Consider if you want a theme for your tea party. This is where you can really get creative and have a lot of fun. Maybe you would like everyone to wear a fancy hat, or perhaps you hope to adopt a mad hatter style tea time from Alice in Wonderland. Before you think about invitations or decorations, you will want to settle on your theme so everything will coordinate nicely. The first year, we chose a cottage theme. The second year, we opted for a Victorian style tea party. You can find a list of theme ideas here.

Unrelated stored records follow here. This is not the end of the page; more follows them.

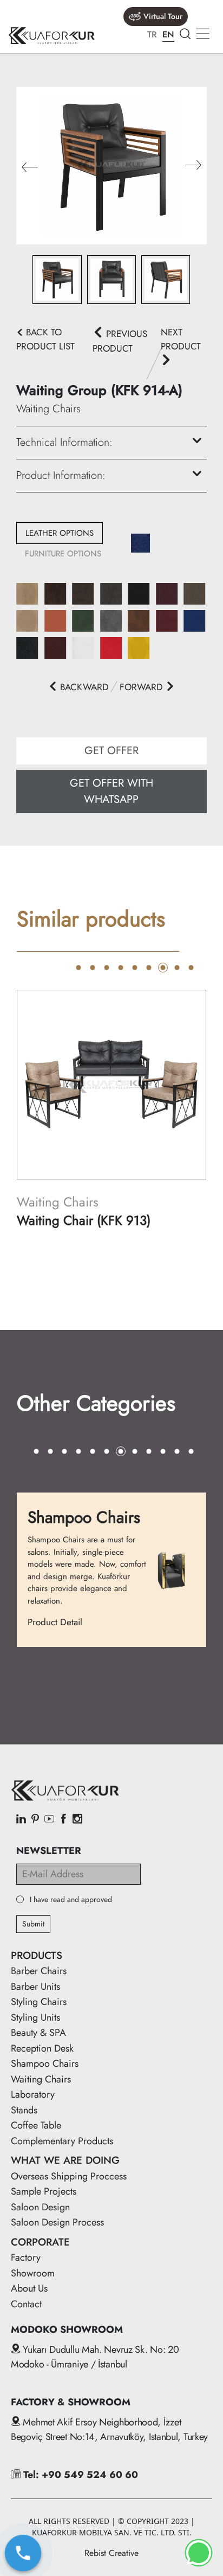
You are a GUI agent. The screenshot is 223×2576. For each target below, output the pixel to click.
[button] (193, 165)
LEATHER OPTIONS (59, 533)
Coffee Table (36, 2125)
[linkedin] (21, 1820)
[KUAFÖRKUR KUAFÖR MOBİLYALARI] (51, 35)
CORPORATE (40, 2242)
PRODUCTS (36, 1955)
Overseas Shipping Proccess (69, 2176)
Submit (33, 1923)
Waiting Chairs (41, 2079)
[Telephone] (23, 2553)
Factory (26, 2257)
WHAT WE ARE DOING (65, 2160)
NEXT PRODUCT (181, 339)
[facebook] (63, 1820)
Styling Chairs (39, 2002)
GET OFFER (111, 750)
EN (168, 34)
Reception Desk (42, 2048)
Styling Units (35, 2017)
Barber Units (35, 1987)
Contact (26, 2304)
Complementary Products (62, 2141)
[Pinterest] (35, 1820)
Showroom (33, 2273)
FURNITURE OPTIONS (63, 554)
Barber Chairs (39, 1971)
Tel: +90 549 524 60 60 (79, 2475)
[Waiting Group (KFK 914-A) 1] (111, 164)
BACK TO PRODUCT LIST (45, 339)
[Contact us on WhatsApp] (199, 2553)
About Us (29, 2288)
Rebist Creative (111, 2553)
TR (152, 34)
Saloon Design (40, 2207)
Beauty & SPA (38, 2033)
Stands (24, 2110)
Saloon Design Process (57, 2222)
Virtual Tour (162, 16)
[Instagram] (77, 1820)
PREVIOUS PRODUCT (120, 341)
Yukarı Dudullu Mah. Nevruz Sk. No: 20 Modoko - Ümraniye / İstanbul (95, 2357)
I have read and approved (71, 1900)
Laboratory (33, 2094)
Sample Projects (43, 2191)
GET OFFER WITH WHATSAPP (111, 791)
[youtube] (49, 1820)
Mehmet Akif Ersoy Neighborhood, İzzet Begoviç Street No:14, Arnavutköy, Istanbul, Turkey (109, 2429)
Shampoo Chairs (44, 2063)
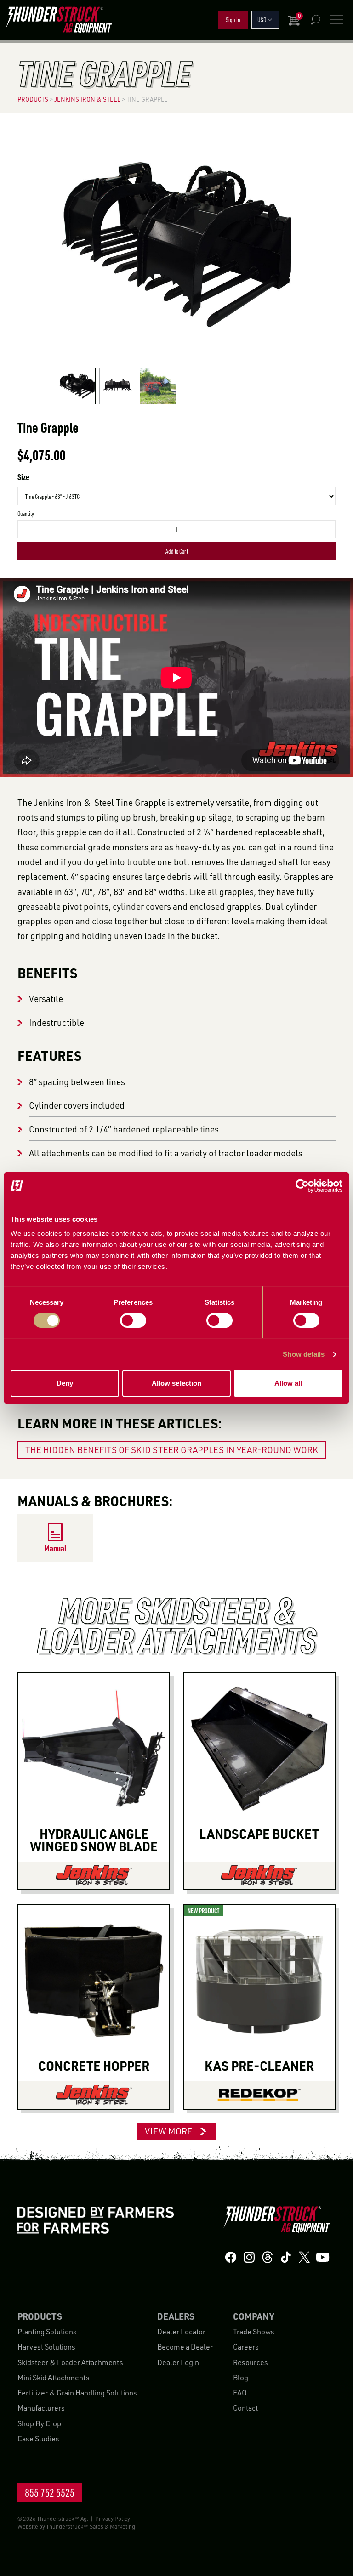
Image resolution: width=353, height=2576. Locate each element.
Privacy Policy (112, 2518)
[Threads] (267, 2257)
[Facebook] (230, 2257)
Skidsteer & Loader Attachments (70, 2362)
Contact (245, 2407)
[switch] (133, 1320)
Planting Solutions (47, 2331)
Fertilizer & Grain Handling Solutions (77, 2392)
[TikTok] (286, 2257)
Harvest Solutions (46, 2346)
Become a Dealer (185, 2346)
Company (253, 2315)
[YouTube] (322, 2257)
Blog (240, 2377)
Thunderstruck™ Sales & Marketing (90, 2526)
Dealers (175, 2315)
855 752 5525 (49, 2492)
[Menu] (336, 20)
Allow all (288, 1383)
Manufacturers (41, 2407)
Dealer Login (178, 2362)
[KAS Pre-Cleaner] (259, 2095)
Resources (250, 2362)
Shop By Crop (39, 2423)
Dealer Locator (181, 2331)
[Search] (315, 20)
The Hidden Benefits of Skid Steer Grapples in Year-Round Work (171, 1449)
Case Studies (38, 2438)
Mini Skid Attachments (53, 2377)
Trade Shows (253, 2331)
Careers (246, 2346)
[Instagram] (249, 2257)
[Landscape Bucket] (259, 1875)
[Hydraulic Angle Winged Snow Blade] (93, 1875)
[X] (304, 2257)
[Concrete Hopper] (93, 2095)
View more (168, 2131)
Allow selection (177, 1383)
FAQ (240, 2392)
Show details (304, 1354)
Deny (65, 1383)
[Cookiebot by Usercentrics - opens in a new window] (302, 1186)
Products (39, 2315)
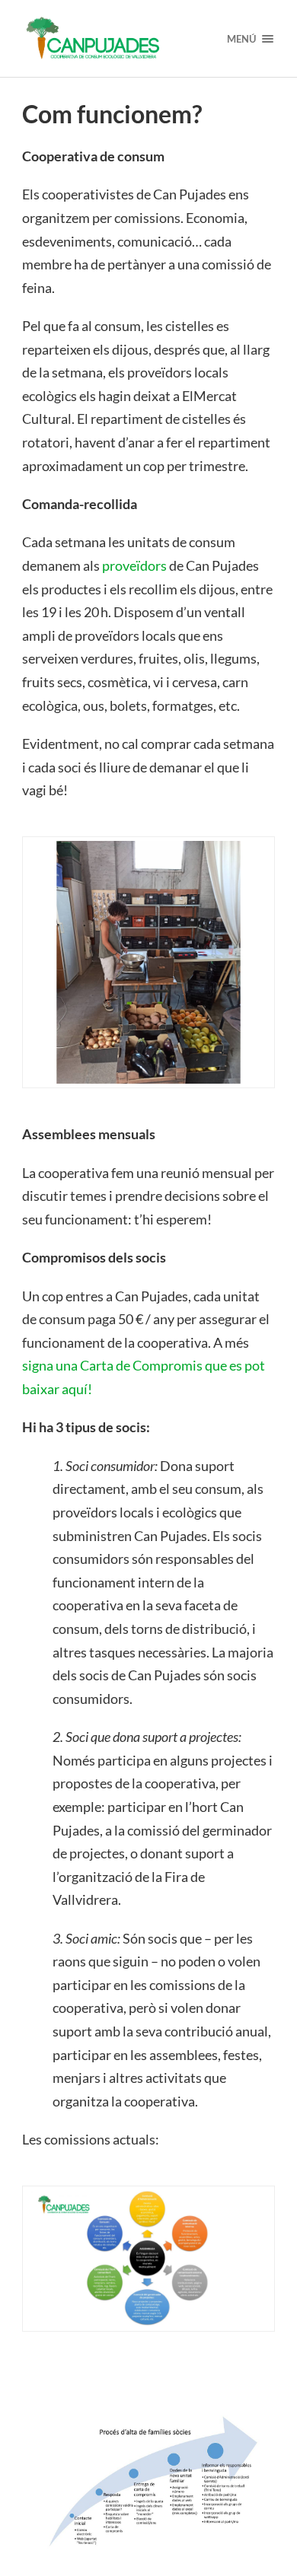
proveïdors (134, 565)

Next, you need to send out invitations. Remember that guests will look for clues on what to expect at the tea party by the look and feel of your invitations. Wording is important, but the style of your invitations should also make a clear statement about the type of tea party you are hosting. You will want to send out invitations to arrive about two weeks before the event. Not too late for planning purposes, but not so early that the party is quickly forgotten. You can verbally tell your guests about the upcoming event before then if you choose, but that should not replace a formal invitation. Now days, it is completely appropriate to send out electronic invitations by email or to select groups using social media. In fact, using electronic invitations is a great way to save on the costs of your party.

You may decide that you want your guests to follow traditional tea party rules, or at least a few of them. It has been my experience that little girls love to feel like they are doing grownup things the “correct” way. They will probably want to know how they should hold their tea cup and which foods to eat first. These little details add to the magic of the experience. If you decide that you do want your guests to use proper tea party etiquette, consider sending a list of rules you plan to follow with your invitations. You can also post these at your tea party. There are varying versions of tea party rules all over the internet. These are the ones we decided to follow.

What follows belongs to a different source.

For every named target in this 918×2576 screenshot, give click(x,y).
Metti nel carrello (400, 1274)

Setting up for your tea party should be very fun, and it doesn’t have to be a lot of work. Just remember that little details make a good party great. Of course, your decorations and set up will depend on your theme. Pinterest is a good place to look for ideas. This year, we decided that for our formal style tea party that we wanted everyone to have real tea sets. I made a trip to our local thrift store and picked up enough tea sets so everyone could eat and drink on real china. This was just a little detail that made a huge impact. The little girls had so much fun and felt very special to be trusted with fine china. And since the dishes were all from the thrift store, no one had to stress about breaking anything.

An important part of the tea party is of course food. If you are serving hot tea, you will need to make sure you have enough hot water for everyone at your tables when the party starts. This can take a bit of planning for a large group, so it may be better to reserve hot beverages for a small tea party. Not into hot tea? No worries, try another drink such as iced tea. My daughter requested ice cold lemonade. Tea parties are typically characterized by finger foods such as finger sandwiches, quiche, fruits and veggies, eclairs, and petit fours. Not every dish has to be a finger food. You could, for example, serve dainty dishes of mousse, but, think small portions for afternoon tea. You may choose to prepare and set out all the food for the party yourself. This is of course a great way to make sure everything is beautiful and just how you want it when the party starts. Both years we have held tea parties, we asked our guests to each bring a dish to share, and gave suggestions of what to bring. We found that is worked out great! Since we have had 30 to 40 guests at our tea parties, pot luck style food has worked best for us, and our guests seemed excited to pick out and bring a creative finger food to share. I think it adds to the anticipation and excitement when all the girls get to take part in the preparation.

So, what do you think? Have you hosted or attended a tea party before? What are your favorite ideas? We would love to heard about your tea party experiences.